#### [Passage]

Language Generation and Identification From Partial Enumeration: Tight Density Bounds and Topological Characterizations
2511.05295v1
cs.DS, cs.CL, cs.DM, cs.LG
2025-11-11
Авторы:
Jon Kleinberg, Fan Wei
Abstract
The success of large language models (LLMs) has motivated formal theories of
language generation and learning. We study the framework of \emph{language
generation in the limit}, where an adversary enumerates strings from an unknown
language $K$ drawn from a countable class, and an algorithm must generate
unseen strings from $K$. Prior work showed that generation is always possible,
and that some algorithms achieve positive lower density, revealing a
\emph{validity--breadth} trade-off between correctness and coverage. We resolve
a main open question in this line, proving a tight bound of $1/2$ on the best
achievable lower density. We then strengthen the model to allow \emph{partial
enumeration}, where the adversary reveals only an infinite subset $C \subseteq
K$. We show that generation in the limit remains achievable, and if $C$ has
lower density $\alpha$ in $K$, the algorithm's output achieves density at least
$\alpha/2$, matching the upper bound. This generalizes the $1/2$ bound to the
partial-information setting, where the generator must recover within a factor
$1/2$ of the revealed subset's density. We further revisit the classical
Gold--Angluin model of \emph{language identification} under partial
enumeration. We characterize when identification in the limit is possible --
when hypotheses $M_t$ eventually satisfy $C \subseteq M \subseteq K$ -- and in
the process give a new topological formulation of Angluin's characterization,
showing that her condition is precisely equivalent to an appropriate
topological space having the $T_D$ separation property.

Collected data
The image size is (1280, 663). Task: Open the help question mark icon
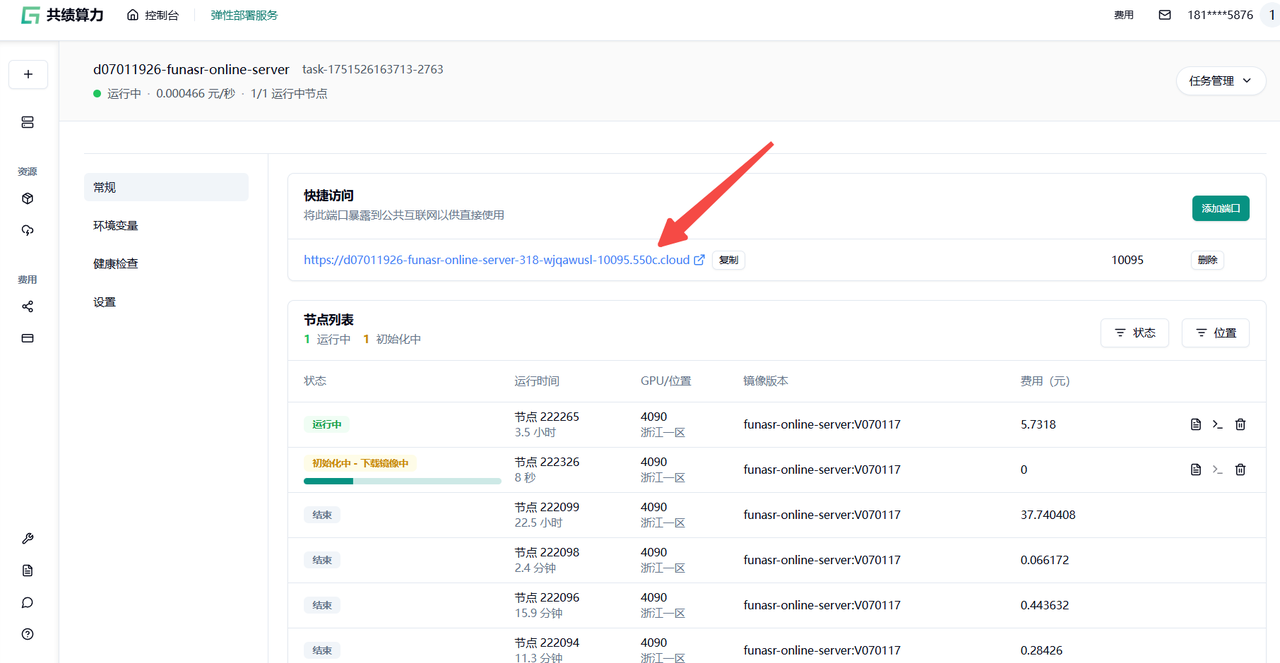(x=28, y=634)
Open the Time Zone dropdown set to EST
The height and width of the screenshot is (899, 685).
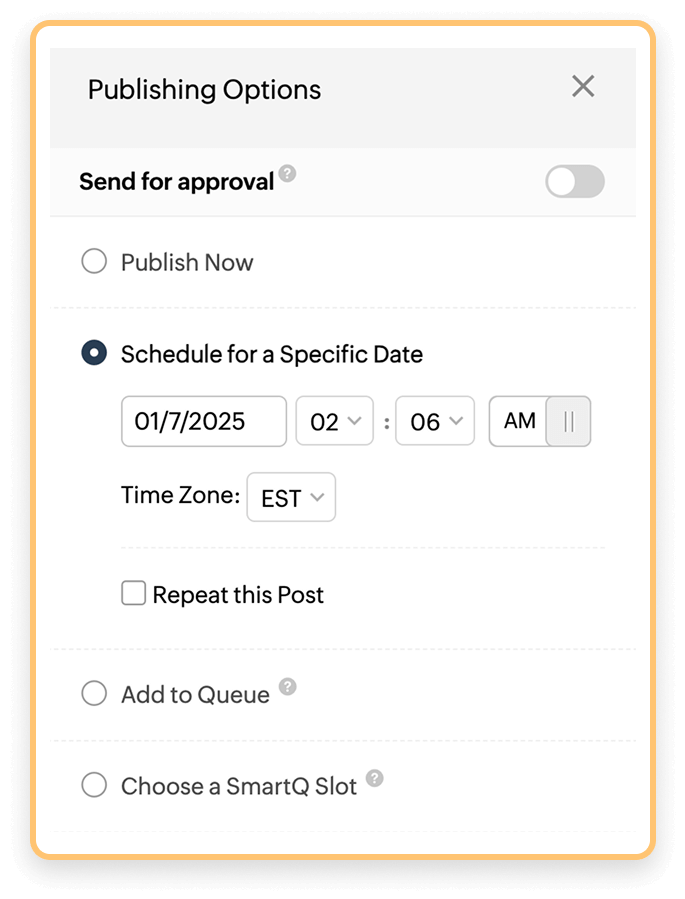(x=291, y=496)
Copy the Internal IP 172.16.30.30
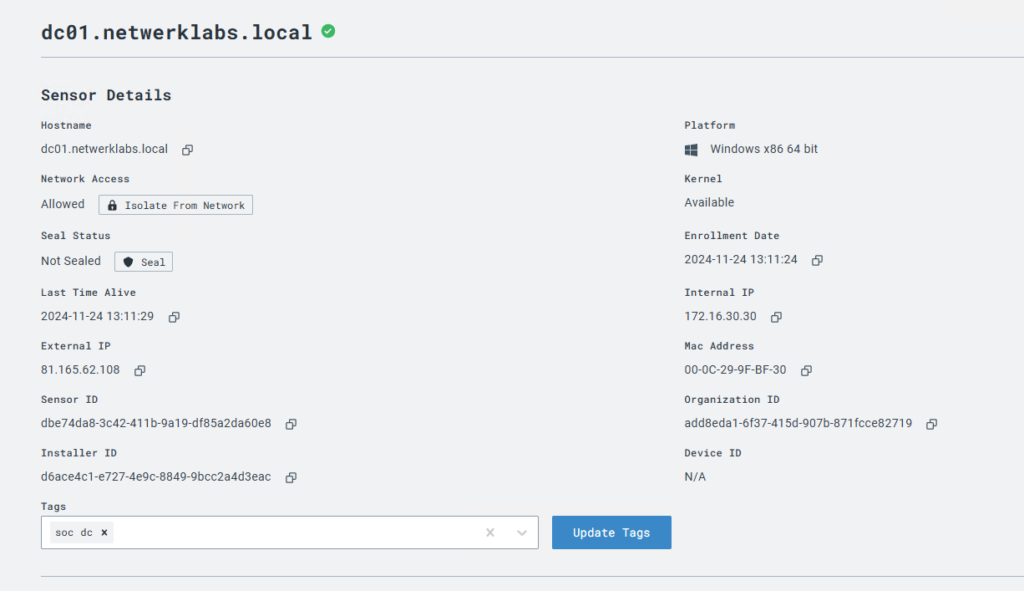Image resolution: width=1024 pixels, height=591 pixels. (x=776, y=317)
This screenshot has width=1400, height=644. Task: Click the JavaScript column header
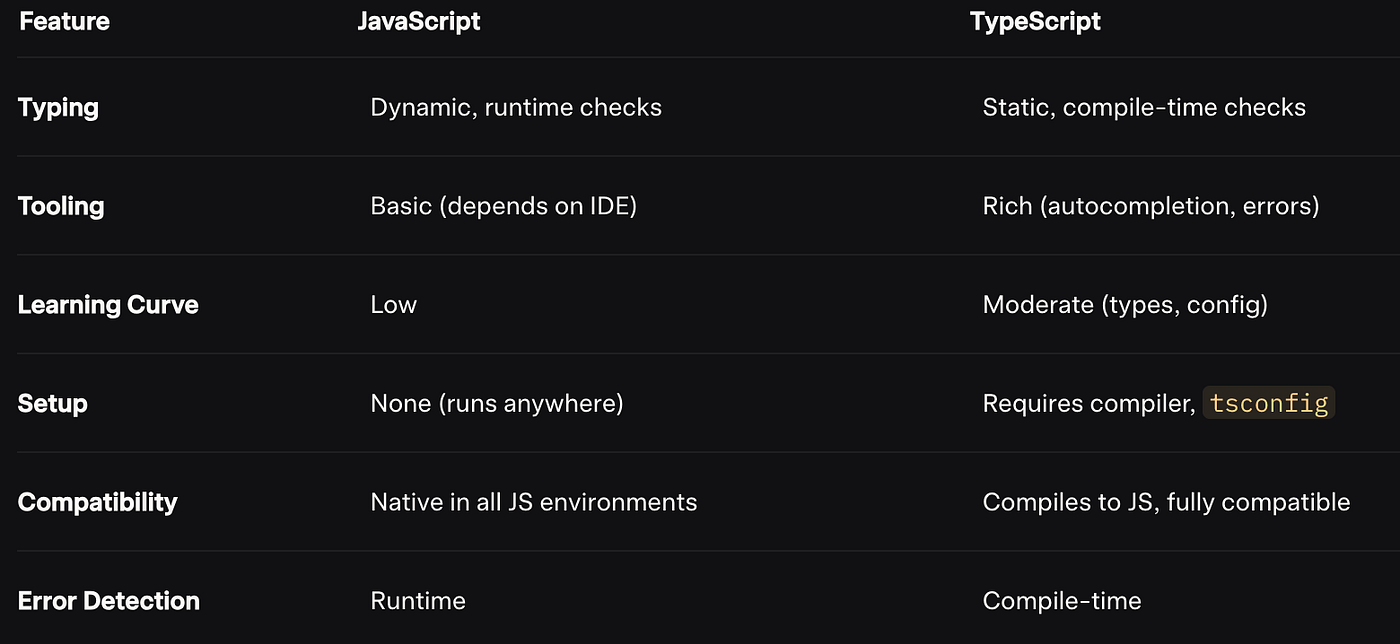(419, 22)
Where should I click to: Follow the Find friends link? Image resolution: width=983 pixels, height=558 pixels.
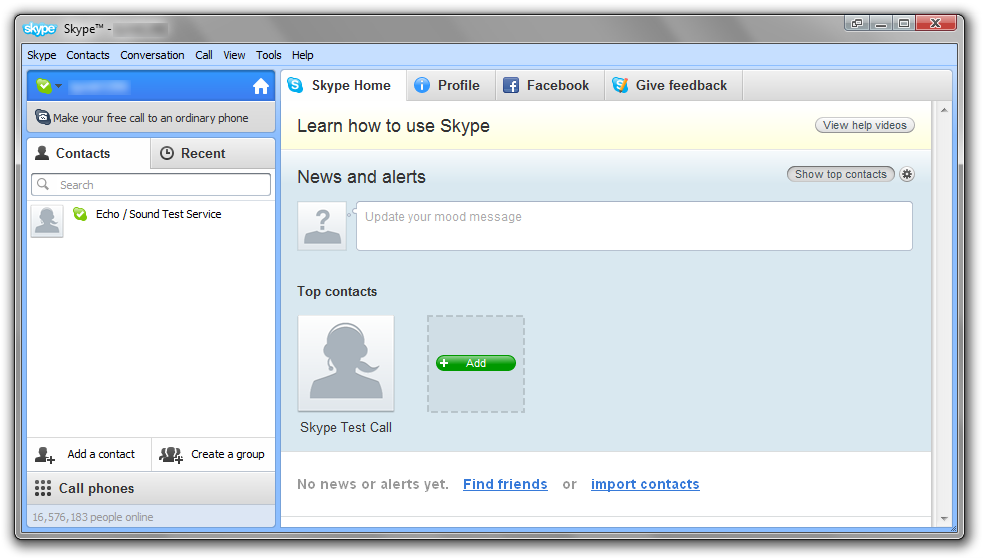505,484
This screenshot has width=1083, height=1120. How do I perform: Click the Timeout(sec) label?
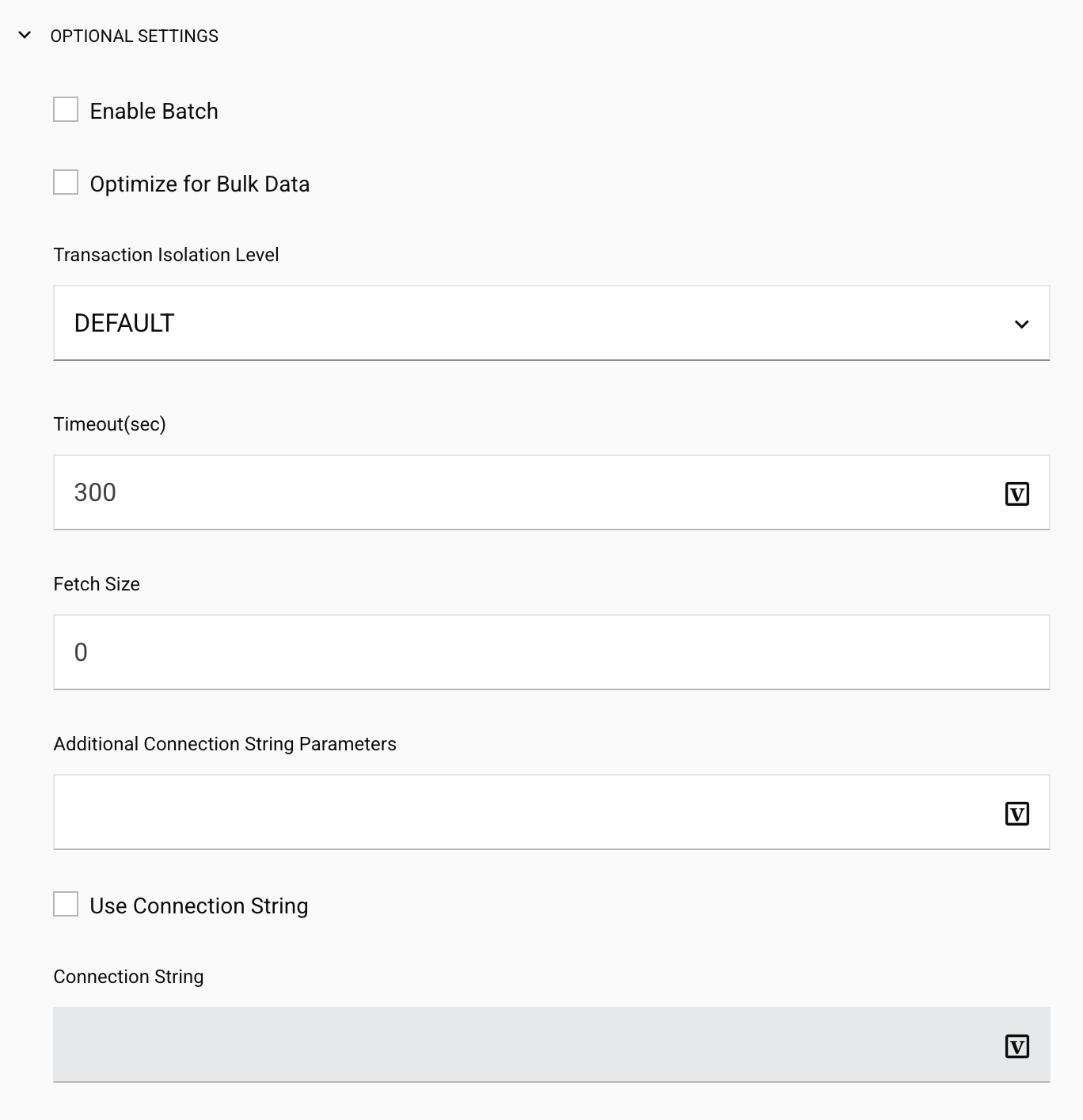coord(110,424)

#### [Required work]
Translate this sentence from the abstract on language generation into Spanish: "The success of large language models (LLMs) has motivated formal theories of language generation and learning."

#### [Reply]
El éxito de los grandes modelos de lenguaje (LLM) ha motivado teorías formales de la generación y el aprendizaje del lenguaje.